Präsidentin Dr. Heidrun Gitter bittet Bremerinnen und Bremer um Mithilfe

Bremen - Bremen hat bislang die Corona-Pandemie auch dank der großartigen Mitarbeit seiner Bürgerinnen und Bürger gut bewältigen können. Aktuell allerdings läuft das Infektionsgeschehen aus dem Ruder: Die Zahl der Neuinfektionen und Infizierten bezogen auf die Bevölkerungszahl gehört mit zu den höchsten in ganz Deutschland. Durch die höhere Wahrscheinlichkeit, sich anzustecken, erhöht sich die Gefahr der weiteren raschen Verbreitung der Infektion sowie auch die Dunkelziffer der unerkannten Infektionen.

Damit werden die Risikogruppen - insbesondere chronisch Kranke und Alte - besonderer Gefahr ausgesetzt. Zudem besteht wieder die Gefahr der Überlastung des Gesundheitssystems ausgerechnet zur Winterzeit. Auch kann es bei nicht anders beherrschbarer Zunahme der Infektionen und deren Auswirkungen – schwere Krankheitsverläufe und Todesfälle – nötig sein, erneut einschneidende Maßnahmen zu ergreifen, wie das vermehrte Schließen von Klassen oder gar Schulen, von Betrieben, Gaststätten etc. oder auch, dass wir Schulkindern zumuten müssen, auch im Unterricht einen Mund-Nasen-Schutz zu tragen.

Aktuell ist eine wesentliche Ursache für die steigenden Infektionszahlen, dass die Abstandsregeln nicht eingehalten werden und kein Mund-Nasen-Schutz getragen wird, wenn der Abstand insbesondere in geschlossenen Räumen nicht eingehalten werden kann.
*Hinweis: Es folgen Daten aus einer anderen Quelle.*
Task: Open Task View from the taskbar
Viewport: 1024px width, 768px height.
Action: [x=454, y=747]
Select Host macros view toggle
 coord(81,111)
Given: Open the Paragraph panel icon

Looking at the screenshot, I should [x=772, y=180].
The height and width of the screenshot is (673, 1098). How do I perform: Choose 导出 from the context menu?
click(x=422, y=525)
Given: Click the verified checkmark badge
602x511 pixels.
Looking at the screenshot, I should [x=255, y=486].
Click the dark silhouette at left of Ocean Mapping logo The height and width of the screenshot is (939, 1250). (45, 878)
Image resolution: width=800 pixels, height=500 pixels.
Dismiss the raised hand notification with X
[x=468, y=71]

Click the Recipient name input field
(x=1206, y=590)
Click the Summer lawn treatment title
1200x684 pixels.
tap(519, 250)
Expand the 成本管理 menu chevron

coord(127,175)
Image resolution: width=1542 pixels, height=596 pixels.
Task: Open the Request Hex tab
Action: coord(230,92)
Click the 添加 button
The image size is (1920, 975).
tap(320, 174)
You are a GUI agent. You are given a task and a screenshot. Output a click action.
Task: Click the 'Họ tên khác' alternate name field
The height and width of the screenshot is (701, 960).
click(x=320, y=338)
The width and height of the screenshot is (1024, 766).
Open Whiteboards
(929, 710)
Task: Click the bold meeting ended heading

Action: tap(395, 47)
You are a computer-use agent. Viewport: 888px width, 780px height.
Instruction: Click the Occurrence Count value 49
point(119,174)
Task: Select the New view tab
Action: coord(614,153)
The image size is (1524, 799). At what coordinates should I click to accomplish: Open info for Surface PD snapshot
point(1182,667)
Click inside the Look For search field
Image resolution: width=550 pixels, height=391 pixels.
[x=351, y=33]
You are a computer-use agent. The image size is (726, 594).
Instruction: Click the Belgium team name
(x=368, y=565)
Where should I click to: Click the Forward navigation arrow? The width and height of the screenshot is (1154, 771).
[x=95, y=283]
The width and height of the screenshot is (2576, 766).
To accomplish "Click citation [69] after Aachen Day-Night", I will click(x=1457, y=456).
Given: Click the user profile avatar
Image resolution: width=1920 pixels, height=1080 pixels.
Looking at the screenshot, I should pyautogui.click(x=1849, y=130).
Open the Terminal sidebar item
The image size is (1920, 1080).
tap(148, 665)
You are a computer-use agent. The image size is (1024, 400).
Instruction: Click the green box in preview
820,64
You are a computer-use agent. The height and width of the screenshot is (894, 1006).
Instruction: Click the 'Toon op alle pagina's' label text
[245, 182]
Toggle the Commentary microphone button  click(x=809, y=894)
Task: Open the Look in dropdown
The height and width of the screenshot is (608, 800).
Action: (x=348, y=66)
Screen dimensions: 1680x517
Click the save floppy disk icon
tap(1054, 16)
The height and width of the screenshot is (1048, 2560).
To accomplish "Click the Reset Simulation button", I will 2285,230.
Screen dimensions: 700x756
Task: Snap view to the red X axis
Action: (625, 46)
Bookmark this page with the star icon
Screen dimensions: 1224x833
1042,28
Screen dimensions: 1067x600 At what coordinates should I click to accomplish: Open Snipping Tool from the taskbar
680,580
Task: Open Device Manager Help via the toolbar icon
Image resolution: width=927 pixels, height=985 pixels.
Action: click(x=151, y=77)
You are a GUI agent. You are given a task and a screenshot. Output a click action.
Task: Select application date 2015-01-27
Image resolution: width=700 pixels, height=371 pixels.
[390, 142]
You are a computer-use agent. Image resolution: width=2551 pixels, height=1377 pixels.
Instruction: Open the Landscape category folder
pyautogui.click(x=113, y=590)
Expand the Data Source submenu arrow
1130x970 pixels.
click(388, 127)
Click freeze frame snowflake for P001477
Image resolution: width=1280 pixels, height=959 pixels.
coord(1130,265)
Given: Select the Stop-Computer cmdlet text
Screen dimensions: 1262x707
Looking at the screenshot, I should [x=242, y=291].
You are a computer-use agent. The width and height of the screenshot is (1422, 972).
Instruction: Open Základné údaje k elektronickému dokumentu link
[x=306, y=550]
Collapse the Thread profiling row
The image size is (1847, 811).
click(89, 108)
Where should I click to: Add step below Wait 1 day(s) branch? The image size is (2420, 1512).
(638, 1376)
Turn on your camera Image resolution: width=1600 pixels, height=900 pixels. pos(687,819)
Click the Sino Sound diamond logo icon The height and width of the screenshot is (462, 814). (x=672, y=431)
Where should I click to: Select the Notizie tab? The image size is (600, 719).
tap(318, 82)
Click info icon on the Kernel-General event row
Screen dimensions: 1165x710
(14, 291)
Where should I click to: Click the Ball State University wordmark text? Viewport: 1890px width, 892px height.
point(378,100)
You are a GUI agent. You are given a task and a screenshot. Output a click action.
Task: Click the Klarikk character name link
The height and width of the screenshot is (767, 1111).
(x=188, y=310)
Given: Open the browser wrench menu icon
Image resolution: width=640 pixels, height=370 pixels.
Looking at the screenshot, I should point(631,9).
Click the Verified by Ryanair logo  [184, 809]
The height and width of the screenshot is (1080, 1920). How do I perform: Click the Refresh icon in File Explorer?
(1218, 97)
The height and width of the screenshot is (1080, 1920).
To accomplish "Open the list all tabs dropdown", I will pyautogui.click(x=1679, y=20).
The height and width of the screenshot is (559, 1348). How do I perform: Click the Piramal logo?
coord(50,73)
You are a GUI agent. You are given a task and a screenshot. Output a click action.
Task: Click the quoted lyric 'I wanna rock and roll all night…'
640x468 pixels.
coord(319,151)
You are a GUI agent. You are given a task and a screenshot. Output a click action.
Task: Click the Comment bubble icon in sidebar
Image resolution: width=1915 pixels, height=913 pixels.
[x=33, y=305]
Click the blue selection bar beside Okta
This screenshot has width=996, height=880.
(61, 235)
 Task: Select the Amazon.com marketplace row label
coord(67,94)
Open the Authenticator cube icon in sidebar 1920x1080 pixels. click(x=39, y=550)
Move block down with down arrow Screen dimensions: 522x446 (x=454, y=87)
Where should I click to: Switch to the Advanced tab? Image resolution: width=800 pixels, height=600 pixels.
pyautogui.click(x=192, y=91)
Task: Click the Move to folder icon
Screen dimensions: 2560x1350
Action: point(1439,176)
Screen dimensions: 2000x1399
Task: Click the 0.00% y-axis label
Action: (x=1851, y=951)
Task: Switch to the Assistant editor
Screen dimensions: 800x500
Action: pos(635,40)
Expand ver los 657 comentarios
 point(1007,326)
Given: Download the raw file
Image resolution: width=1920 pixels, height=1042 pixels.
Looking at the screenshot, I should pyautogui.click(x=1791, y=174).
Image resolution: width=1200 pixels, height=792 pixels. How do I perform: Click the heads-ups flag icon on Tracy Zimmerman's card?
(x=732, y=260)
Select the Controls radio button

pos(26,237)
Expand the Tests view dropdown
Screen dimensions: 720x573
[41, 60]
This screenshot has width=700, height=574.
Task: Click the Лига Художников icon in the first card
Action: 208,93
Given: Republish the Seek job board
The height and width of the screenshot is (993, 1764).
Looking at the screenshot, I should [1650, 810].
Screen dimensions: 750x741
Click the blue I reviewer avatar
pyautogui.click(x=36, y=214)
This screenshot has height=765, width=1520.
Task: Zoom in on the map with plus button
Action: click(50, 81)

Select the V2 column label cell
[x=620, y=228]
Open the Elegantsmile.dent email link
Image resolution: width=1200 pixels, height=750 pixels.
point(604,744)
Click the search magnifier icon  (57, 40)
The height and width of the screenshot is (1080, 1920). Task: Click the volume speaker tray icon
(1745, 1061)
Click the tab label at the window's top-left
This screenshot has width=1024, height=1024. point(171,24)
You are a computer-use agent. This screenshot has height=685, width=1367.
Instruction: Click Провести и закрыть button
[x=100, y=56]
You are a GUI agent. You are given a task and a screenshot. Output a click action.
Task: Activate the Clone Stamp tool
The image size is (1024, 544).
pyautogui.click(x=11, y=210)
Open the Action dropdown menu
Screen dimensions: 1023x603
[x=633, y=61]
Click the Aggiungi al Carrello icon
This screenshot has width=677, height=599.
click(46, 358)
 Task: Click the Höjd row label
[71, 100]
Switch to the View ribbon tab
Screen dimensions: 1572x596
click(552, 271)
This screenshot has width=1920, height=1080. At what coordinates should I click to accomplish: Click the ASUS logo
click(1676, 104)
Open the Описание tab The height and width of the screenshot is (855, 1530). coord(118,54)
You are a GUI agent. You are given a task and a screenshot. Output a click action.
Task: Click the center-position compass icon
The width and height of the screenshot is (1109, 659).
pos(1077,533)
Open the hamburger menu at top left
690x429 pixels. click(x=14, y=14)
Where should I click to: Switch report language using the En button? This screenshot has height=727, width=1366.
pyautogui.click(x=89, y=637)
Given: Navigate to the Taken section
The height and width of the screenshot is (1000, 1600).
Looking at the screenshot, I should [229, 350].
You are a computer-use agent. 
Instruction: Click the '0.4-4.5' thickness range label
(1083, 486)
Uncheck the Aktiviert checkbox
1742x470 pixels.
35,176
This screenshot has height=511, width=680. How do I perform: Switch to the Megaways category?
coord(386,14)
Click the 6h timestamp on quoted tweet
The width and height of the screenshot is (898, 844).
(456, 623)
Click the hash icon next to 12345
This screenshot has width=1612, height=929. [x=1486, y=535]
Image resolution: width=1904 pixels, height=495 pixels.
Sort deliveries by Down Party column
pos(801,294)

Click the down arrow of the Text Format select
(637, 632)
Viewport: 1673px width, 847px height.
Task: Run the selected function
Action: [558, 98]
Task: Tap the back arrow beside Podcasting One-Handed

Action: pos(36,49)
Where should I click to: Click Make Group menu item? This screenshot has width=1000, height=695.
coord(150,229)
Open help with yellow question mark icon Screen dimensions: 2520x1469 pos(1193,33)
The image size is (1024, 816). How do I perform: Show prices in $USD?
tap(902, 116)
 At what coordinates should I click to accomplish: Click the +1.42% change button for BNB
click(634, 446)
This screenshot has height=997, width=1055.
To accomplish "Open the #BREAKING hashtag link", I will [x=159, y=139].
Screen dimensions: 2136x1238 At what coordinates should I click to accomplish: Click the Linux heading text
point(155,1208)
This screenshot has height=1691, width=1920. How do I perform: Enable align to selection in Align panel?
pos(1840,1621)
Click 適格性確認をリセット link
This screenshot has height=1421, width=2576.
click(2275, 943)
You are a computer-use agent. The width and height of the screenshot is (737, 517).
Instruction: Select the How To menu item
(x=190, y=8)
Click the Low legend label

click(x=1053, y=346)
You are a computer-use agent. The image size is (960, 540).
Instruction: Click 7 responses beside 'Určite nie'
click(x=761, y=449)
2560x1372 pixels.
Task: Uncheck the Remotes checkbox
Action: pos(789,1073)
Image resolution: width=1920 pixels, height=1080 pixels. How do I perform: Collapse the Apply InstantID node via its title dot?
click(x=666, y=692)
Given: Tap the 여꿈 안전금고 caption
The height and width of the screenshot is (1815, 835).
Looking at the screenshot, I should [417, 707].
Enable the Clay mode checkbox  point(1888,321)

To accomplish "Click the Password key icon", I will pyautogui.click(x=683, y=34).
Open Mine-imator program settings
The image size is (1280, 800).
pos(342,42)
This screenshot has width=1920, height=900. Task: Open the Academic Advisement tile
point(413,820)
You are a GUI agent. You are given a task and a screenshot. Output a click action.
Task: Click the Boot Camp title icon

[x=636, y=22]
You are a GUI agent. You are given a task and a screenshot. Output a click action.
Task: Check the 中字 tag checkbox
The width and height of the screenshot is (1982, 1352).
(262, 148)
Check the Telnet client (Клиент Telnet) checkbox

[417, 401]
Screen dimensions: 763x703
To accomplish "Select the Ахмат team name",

Insbesondere junge Erwachsene halten sich nicht an diese Regeln und stecken sich vermehrt an, sie geben diese Infektion aber auch an Ältere, Schulkinder, ihre Familie und Freunde weiter. Zudem steigt die Zahl schwerer Verläufe - auch bei jüngeren Menschen - bundesweit wieder an.

Dr. Heidrun Gitter, die Präsidentin der Ärztekammer, appelliert daher an alle Bürgerinnen und Bürger:

  • Bitte halten Sie den Abstand ein, wo immer es geht - mindestens 1,50 Meter.
  • Bitte vermeiden Sie Treffen und Feiern mit vielen Menschen. Bei allen Treffen: Abstand einhalten, wenn das nicht geht: Mund-Nasen-Schutz tragen.
  • Bitte tragen Sie einen Mund-Nasen-Schutz in geschlossenen Räumen mit mehreren Menschen, auch wenn Sie Abstand halten können, weil hierdurch die Verbreitung von feinsten Lufttröpfchen, sogenannten Aerosolen, in der Raumluft verringert werden kann. Das Corona-Virus und auch andere Viren werden über solche Aerosole übertragen, das Tragen eines Mund-Nasen-Schutzes wirkt daher vorbeugend.
  • Auch regelmäßiges Lüften verringert das Risiko, dass sich Aerosole mit Viren in der Raumluft anreichern können. Dadurch wird das Ansteckungsrisiko verringert.
  • Nutzen Sie die Corona-Warn-App: Wenn Sie einen Risikokontakt angezeigt bekommen, halten Sie sich von anderen fern, begeben Sie sich möglichst sofort in häusliche Isolation und kontaktieren Sie Ihren Hausarzt oder handeln nach den Hinweisen der App. Wenn Sie positiv getestet wurden, geben Sie die Meldung bitte in Ihrer App frei, damit andere gewarnt werden können. Das geschieht vollkommen anonym.
  • Halten Sie die weiteren Hygieneregeln ein: Hustenetikette, Händewaschen, nicht mit eindeutiger Infektion anderen nahekommen bzw. arbeiten, zur Schule gehen etc., hygienischer Umgang mit Mund-Nasen-Schutz einschließlich Entsorgung in Müllbehälter.
  • Diese Maßnahmen sind jetzt besonders wichtig, weil durch die steigende Zahl der Infizierten und der unerkannt Infizierten auch das Risiko steigt, dass Sie mit infizierten Personen in Kontakt kommen.